On November 15, the day after the Apollo 12 launch, in the largest antiwar demonstration in US history, the New Mobilization, 375,000 people descended on the Monument grounds. After speeches on the mall, five thousand radicals peeled off to besiege the Justice Department. “Ho, Ho, Ho Chi Minh, the NLF is going to win!” they chanted, as they pulled down the Stars and Stripes and raised the Viet Cong flag on Constitution Avenue. We kept them two blocks from the White House with a barricade of buses, lined up, bumper to bumper, around the White House complex. Going downstairs in the EOB that Saturday to buy a pack of cigarettes, I told a friend, “I ran head-on into the 82nd Airborne.” Whether these were the 82nd or not I do not know, but they were booted paratroopers ready to take on the radical protesters should they get inside the White House perimeter.

Attorney General John Mitchell, observing from his fifth-floor office balcony, was visible to the mob below. As his wife, Martha, related, John said, “It looked like the Russian Revolution.” When the crowd began to get out of control, it was doused with tear gas and scattered. Window smashing was reported across downtown Washington. But, as with the Days of Rage in Chicago that October, America was growing disgusted with these anarchic radicals. And as Middle America recoiled from these leftists, more and more it identified with the President and Vice President who defied them.

A White House Staff Backlash

I was now working on a follow-up speech for the Vice President to deliver before the Alabama Chamber of Commerce. The targets were the New York Times and Washington Post. On November 17, I had written Stan Blair, sending along a draft and urging that he not let word out of what we were up to: “Incidentally, no one in the West Wing or my floor—with the exception of two people on my staff—know I worked on this draft. Maybe we can do better with security this time.” But the day before the speech in Montgomery, word spread through the White House senior staff and, as Haldeman’s diary reveals, panic ensued. Wrote Jules Witcover:

The draft of Agnew’s speech was so hot that some cool heads in the White House ran up a caution flag on the day before it was delivered in Montgomery, Alabama, with the New York Times and the Washington Post, two old Nixon nemeses, targeted. Haldeman’s entry for the day warned: “Huge problem late today as Ziegler tells me of the VP’s speech for tomorrow night, a real blast, not just at TV, now he takes on newspapers, a lot of individuals and the kids again. Pretty rough, and really does go too far. Problem is Agnew is determined to give it and won’t listen to Ziegler or Klein. Blair said, ‘Only I could turn it off,’ so I said he should. Now we’ll see what happens.”

> DATA SHOWN
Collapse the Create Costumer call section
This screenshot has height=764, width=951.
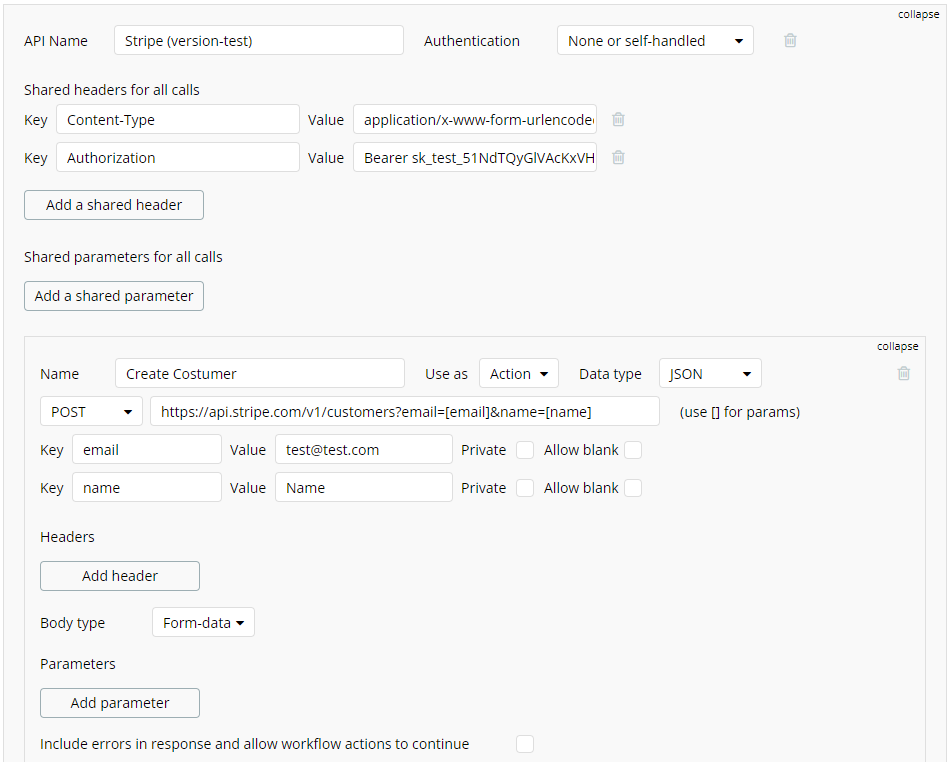897,346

> LIST OF TASKS
- A) Answer these questions using the text about the New Mobilization and the Agnew speech:
(i) How many people descended on the Monument grounds on November 15?
(ii) What did John Mitchell say the scene looked like?
(iii) Which two newspapers were the targets of the Vice President's follow-up speech?
- B) From the text about the New Mobilization and the Agnew speech, write out the passage from "On November 15, the" up to and including "White House perimeter.".

> PROBLEM SOLUTIONS
- A)
(i) 375,000 people
(ii) The Russian Revolution
(iii) The New York Times and the Washington Post

- B)
On November 15, the day after the Apollo 12 launch, in the largest antiwar demonstration in US history, the New Mobilization, 375,000 people descended on the Monument grounds. After speeches on the mall, five thousand radicals peeled off to besiege the Justice Department. “Ho, Ho, Ho Chi Minh, the NLF is going to win!” they chanted, as they pulled down the Stars and Stripes and raised the Viet Cong flag on Constitution Avenue. We kept them two blocks from the White House with a barricade of buses, lined up, bumper to bumper, around the White House complex. Going downstairs in the EOB that Saturday to buy a pack of cigarettes, I told a friend, “I ran head-on into the 82nd Airborne.” Whether these were the 82nd or not I do not know, but they were booted paratroopers ready to take on the radical protesters should they get inside the White House perimeter.